The schools maintain high educational standards, the Sudanese deputy minister noted. “Turkish schools have changed the world of children and become a source of hope for orphans and poor kids. Turkish schools are doing a great job. We don’t just want Turkey to open new schools but also to found universities.” Hamed said, expressing her further expectations of Turkey.
Turkey recently has increased its humanitarian efforts in Africa either through nongovernmental organizations or through departments that are part of the Foreign Ministry or the office of the Prime Ministry. Sudan is one of the countries where Turkish NGOs operate along with institutions such as the Turkish Cooperation and Development Agency (TİKA) to assist and help the Sudanese government to rebuild the war-torn and poverty-stricken country.
There are more than 7,000 orphans in the Darfur region, the Sudanese deputy minister said, adding that current orphanages lack the essential equipment to provide better service. Hamed said an orphanage built by Turks that has been operating since 2010 is well equipped and of high quality.
Hamed noted that the charity Kimse Yok Mu (Is Anybody There) played a great role in the project to open the orphanage.
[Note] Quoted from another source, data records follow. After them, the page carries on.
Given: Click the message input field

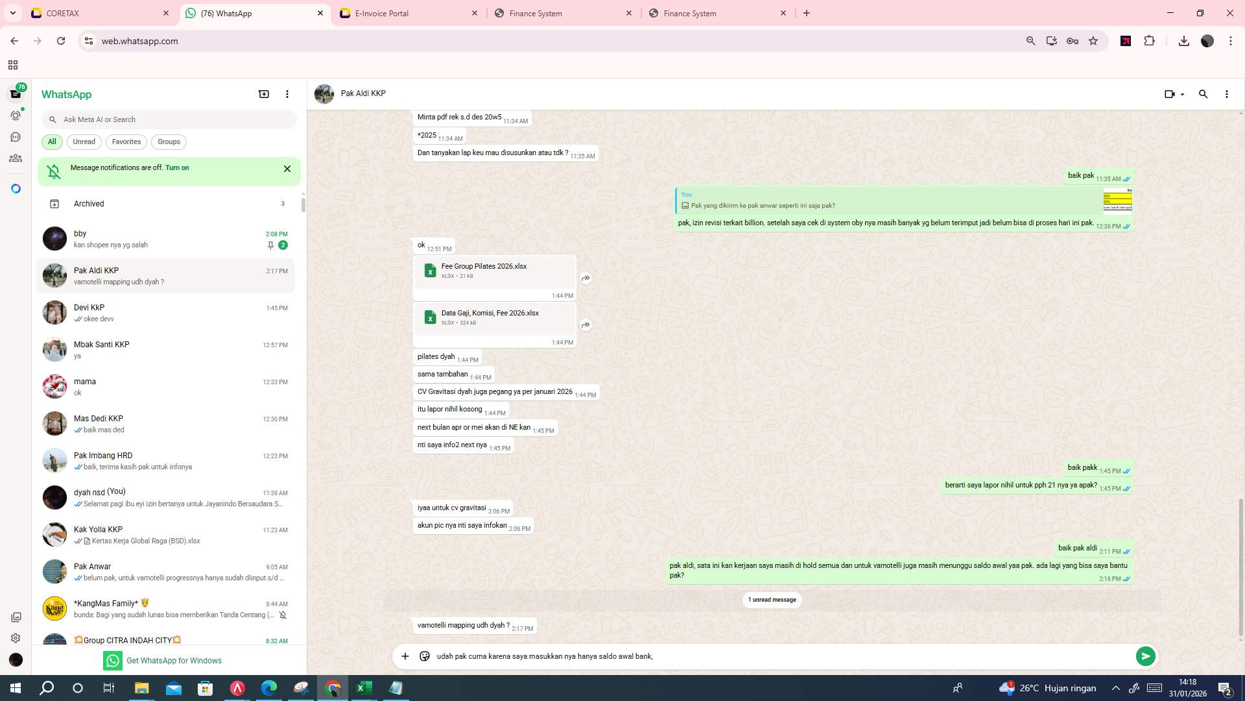Looking at the screenshot, I should pyautogui.click(x=713, y=656).
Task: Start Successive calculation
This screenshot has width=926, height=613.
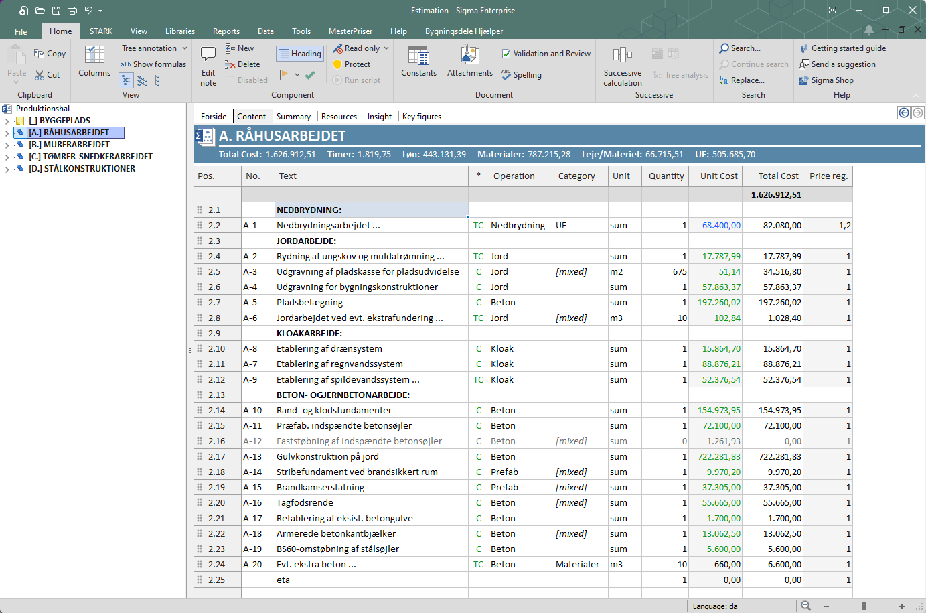Action: tap(623, 66)
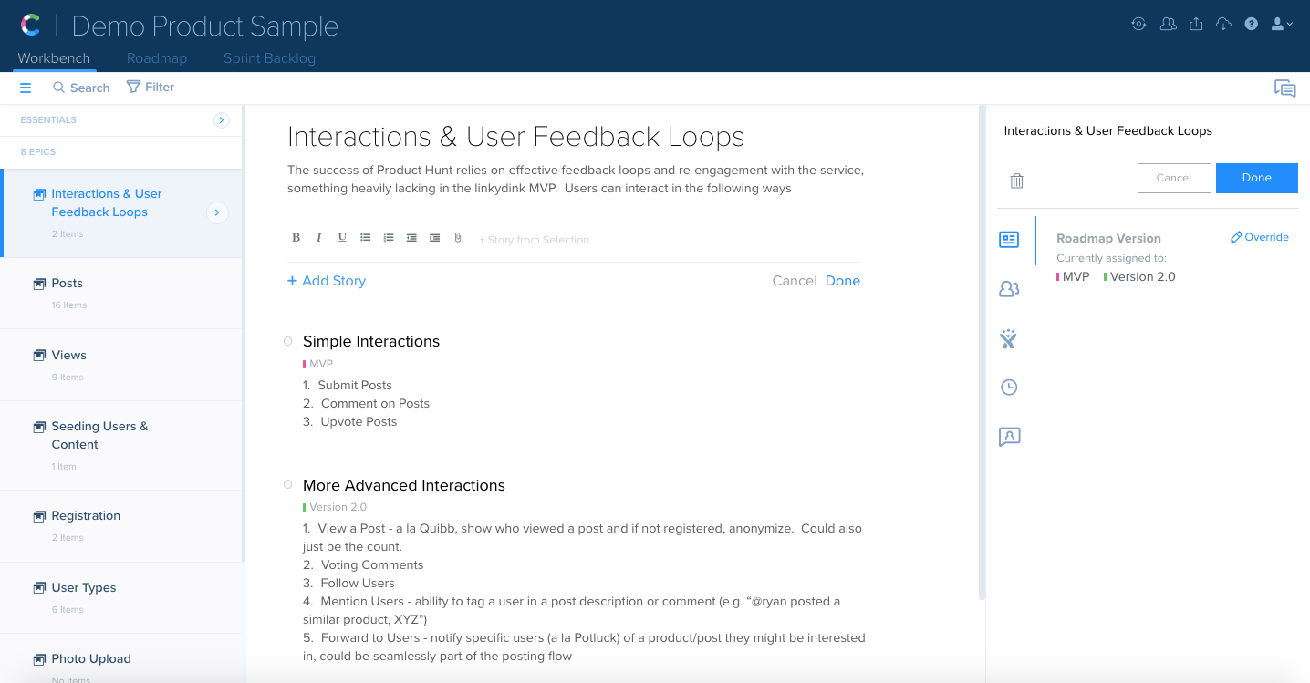This screenshot has width=1310, height=683.
Task: Open the Sprint Backlog tab
Action: 269,58
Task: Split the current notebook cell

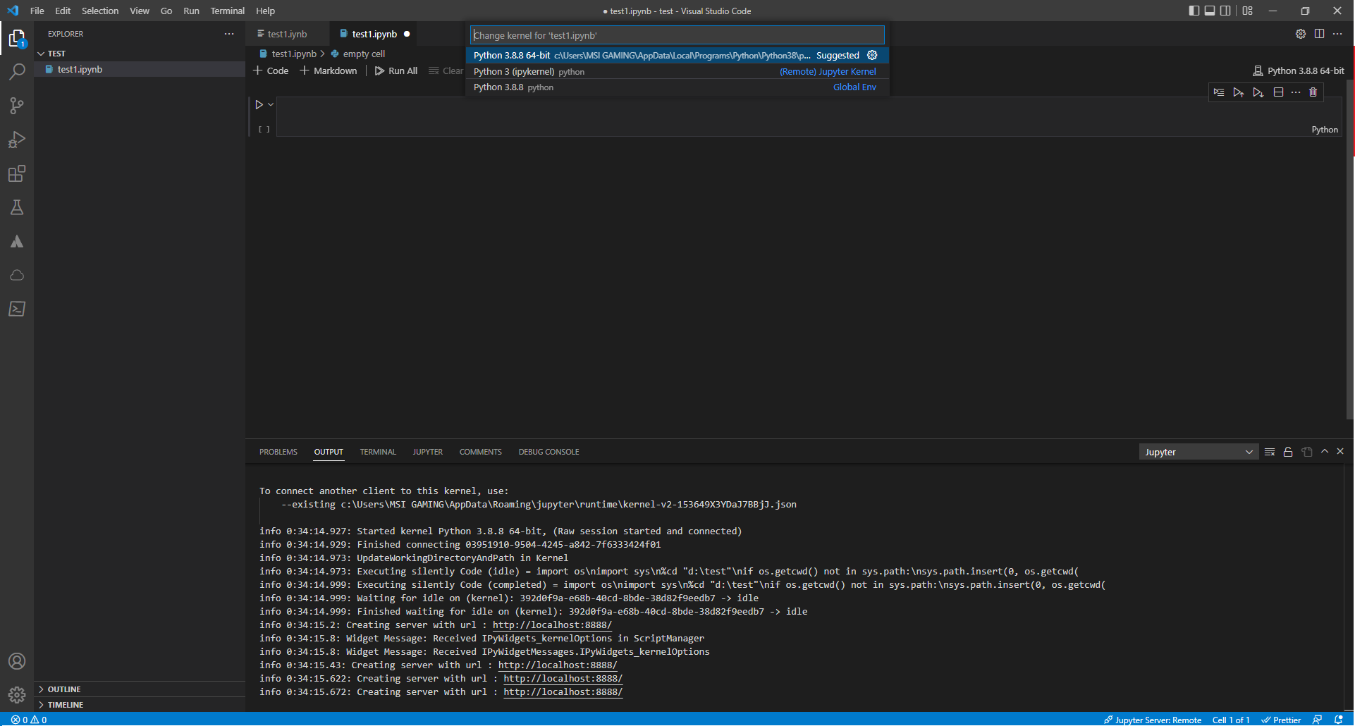Action: click(x=1278, y=92)
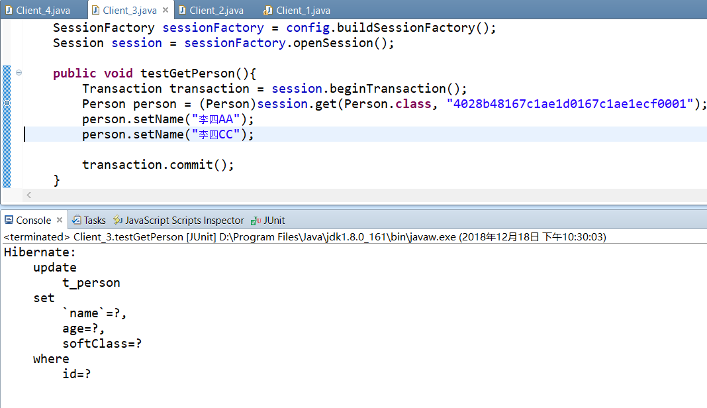Click the left arrow of the horizontal scrollbar
Viewport: 707px width, 408px height.
[28, 195]
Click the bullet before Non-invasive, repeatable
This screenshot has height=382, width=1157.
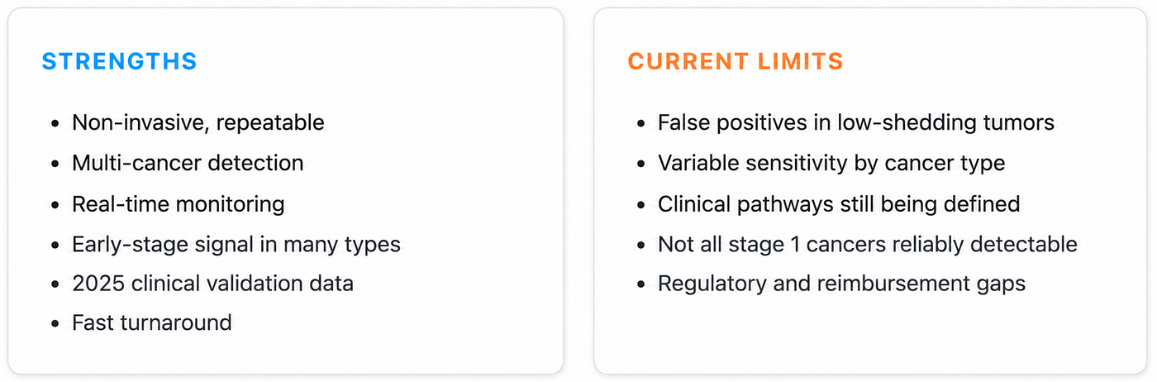55,124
She said when the representatives of the association first applied to the ministry asking for permission and space to establish an orphanage, their manner deeply affected her.
“It was written ‘All Muslims are brothers’ on the document they brought me [as part of the procedure]. Nobody has perceived us as brothers until today. Everybody who came to our country sought ways to exploit us [Sudan],” Hamed said. Turks kept their promise [to help] and built the orphanage, she said.
Hamed also touched upon the position of women in social and political life in African countries and in Muslim societies. She had served as the head of Muslim women’s associations in 54 African countries and claimed that Muslim women in Morocco, Algeria, Tunisia, Egypt and Sudan have better living conditions than Muslim women in South Africa. Hamed went on to say that 25 percent of the members in the Sudanese parliament are women, while many other countries in Africa have fewer positions for women in the legislature.
Hamed said she was deeply impressed by what she saw in Turkey during her visit and argued that Muslim women in Turkey set a model for the rest of the Middle East. According to her, Muslim women in Turkey are very active in social life, and they are able to perform their religious duties along with fulfilling their responsibilities. Hamed noted that she didn’t feel like a stranger among Turkish Muslim women.
She added that Islam has been internalized by Muslim women in a country where tradition has not been overtaken by modernity, as in [Prime Minister Recep Tayyip] Erdoğan’s Turkey, a Muslim country, is successfully combining Islam with modernism.